Sex, A Bonkers History TV review: the ups and downs of 2,500 years of in-the-sack antics
Lockdown: some people perfected their sourdough starters, others launched side hustles. Me? I finally discovered the genius of Horrible Histories.
Isn’t that a kids’ show, you ask? Well, yes, and... no. It picks out history’s more gruesome facts, but each episode is such a richly-stitched patchwork of skits, pastiches and laugh-out-loud musical numbers that it’s far too good for children if you ask me. And I’m not the only one who thinks so because a new history show has lifted the format directly.
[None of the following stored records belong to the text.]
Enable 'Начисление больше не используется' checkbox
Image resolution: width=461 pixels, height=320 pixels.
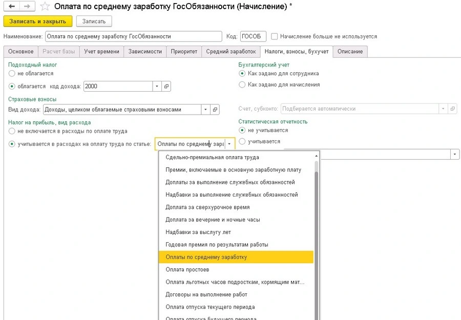pos(275,36)
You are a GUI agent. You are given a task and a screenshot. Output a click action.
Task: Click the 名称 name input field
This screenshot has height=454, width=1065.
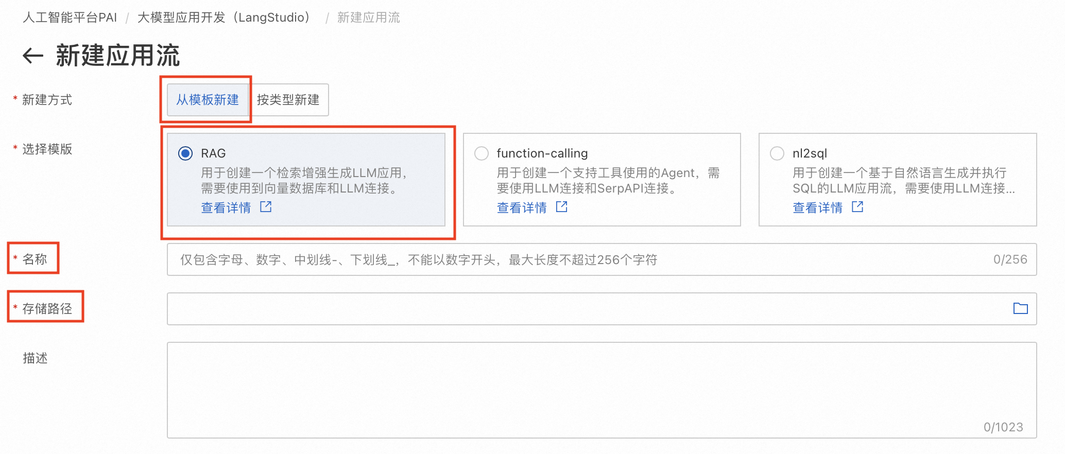[566, 259]
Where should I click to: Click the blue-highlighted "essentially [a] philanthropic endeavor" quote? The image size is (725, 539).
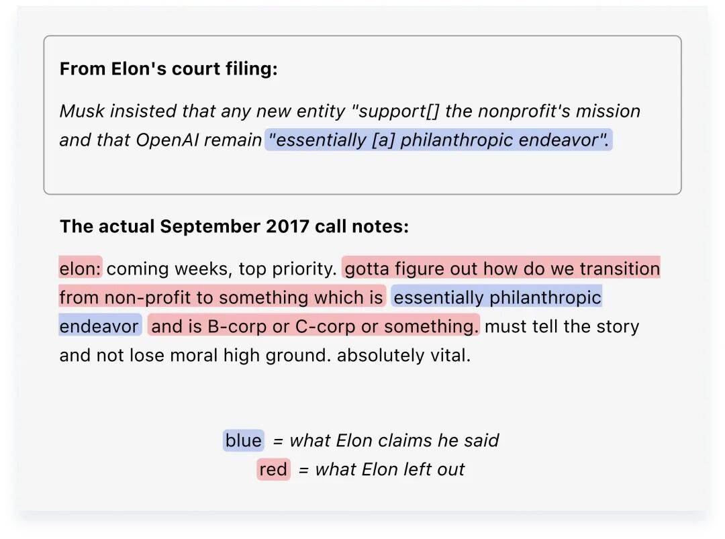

Sex: A Bonkers History from Sky and the History Channel, is fronted by Britain’s Got Talent judge Amanda Holden and historian and bestselling author Dan Jones, or, as Holden says: "The one who actually knows what he’s doing." Touted as Horrible Histories for adults, it’s a pale imitation of that show, but one that nerdy fact collectors will love.
The series charts some 2,500 years of in-the-sack antics and kicks off with the Ancients: that is, the Greeks, the Egyptians, 3rd Century India and the Romans, the latter famous for shagging anything with a heartbeat.
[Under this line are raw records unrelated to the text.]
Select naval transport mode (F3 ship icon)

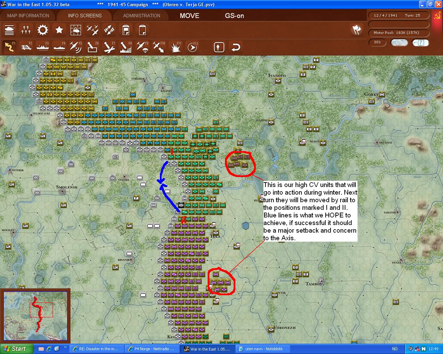43,47
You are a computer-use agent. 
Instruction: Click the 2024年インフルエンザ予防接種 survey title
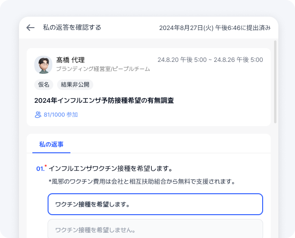click(104, 100)
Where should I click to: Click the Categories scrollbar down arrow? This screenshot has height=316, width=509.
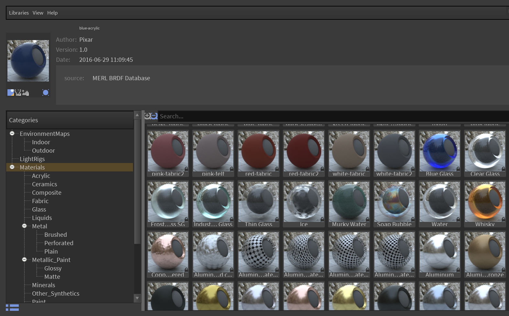click(137, 298)
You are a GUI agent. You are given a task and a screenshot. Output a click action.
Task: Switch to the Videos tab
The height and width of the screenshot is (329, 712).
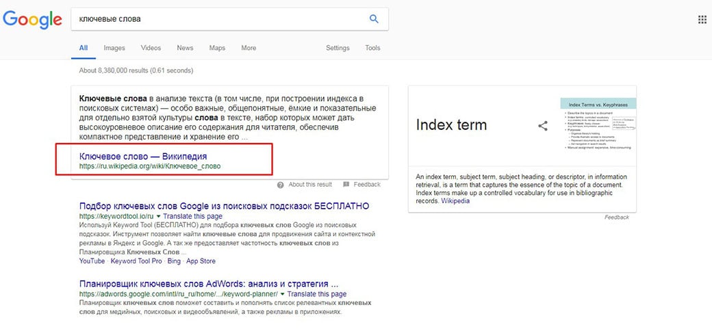click(151, 48)
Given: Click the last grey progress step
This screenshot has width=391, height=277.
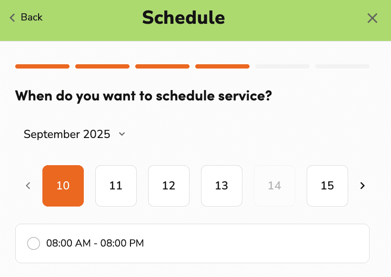Looking at the screenshot, I should [342, 67].
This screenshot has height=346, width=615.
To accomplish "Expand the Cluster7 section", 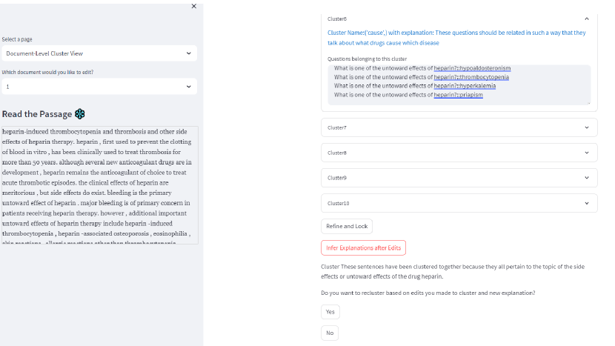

It gallops along at a steady pace, with historical tidbits played out in settings that barely stir the BPM; Crystal Palace athletics club, Chelsea Physic Garden, and Teddington, a quaint London suburb that may be one of the capital’s best places to live but has about as much sex appeal as your nana’s false teeth. One is grateful that they kept the show’s carbon footprint low, but Horrible Histories delivers its PG version with far more fizz.
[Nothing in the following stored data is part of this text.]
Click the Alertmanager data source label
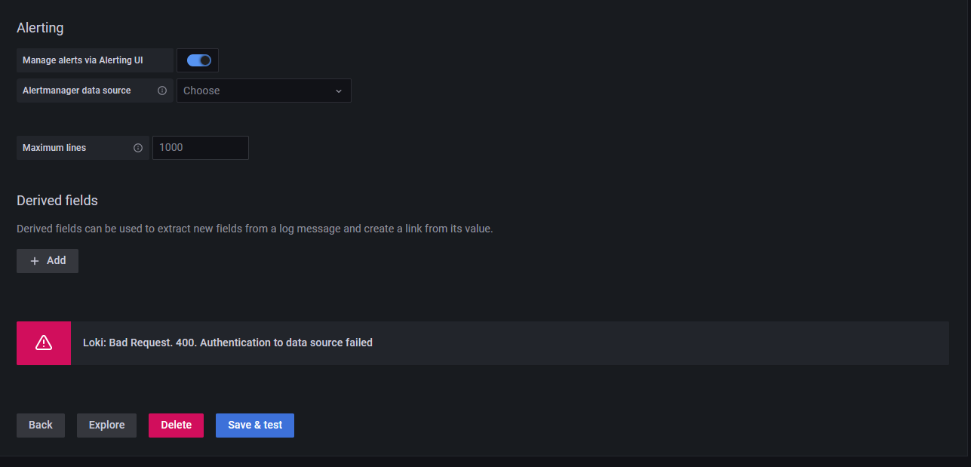point(77,91)
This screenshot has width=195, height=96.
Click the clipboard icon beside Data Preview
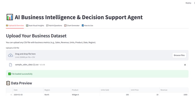8,83
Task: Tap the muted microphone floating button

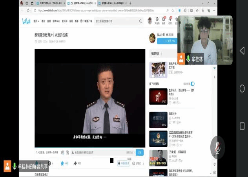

Holden gamely helps bring the facts to life by putting them to the test, often while decked out in ancient-themed fancy dress. She’s a Spartan woman, she’s Cleopatra, she winces through a tantric sex demonstration, she wears a finger monitor to a boxing match to see if blood sports are, in fact, an aphrodisiac, as believed in gladiatorial times (spoiler: they’re not). Holden is both a history teacher with a glint in her eye and a knowing smile, and the kid at the back of the class sniggering at an ancient rendering of comically large phallus (which admittedly, will never not be funny).
Jones, for all his excellent facts, delivers more grimaces than lols, bless him. He takes the reins to talk Ancient Egyptian inventions like chilli-infused love potions (cue the first big ick of the episode with the line "My tongue is getting erect having tasted it"), fiddling with vials of pig sperm, and discussing 3100 BC contraceptives that include crocodile dung. You’ll never have been so grateful for the invention of Durex.
A session in a yoga studio to simulate parts of the Karma Sutra made me want to crawl behind the sofa – and I live alone. I can only imagine how awkward it might be watching this with family, but hey, that’s what Gogglebox is for. That said, there are no particularly graphic scenes – bar a few topless and bouncing buttocks filler shots - but they’re over in, ahem, a flash. It’s all rather tame, really. This show is firmly for history geeks, not the freaks.
And for the geeks, there are plenty of tantalising threads to pull at and look up later on Wikipedia. The experts have dug up excellent and occasionally shocking sex stories that your school’s history curriculum definitely skipped over.
Like the one about Roman emperor Claudius’s wife, Messalina. Legend paints her as a sexual predator who challenged Rome’s best prostitute to a sexathon to see who could get through the most blokes in one night. But those stories were written decades after her death, suggesting she was the first sexually liberated woman in history to be slut-shamed by a bunch of threatened men. Now that’s really Horrible.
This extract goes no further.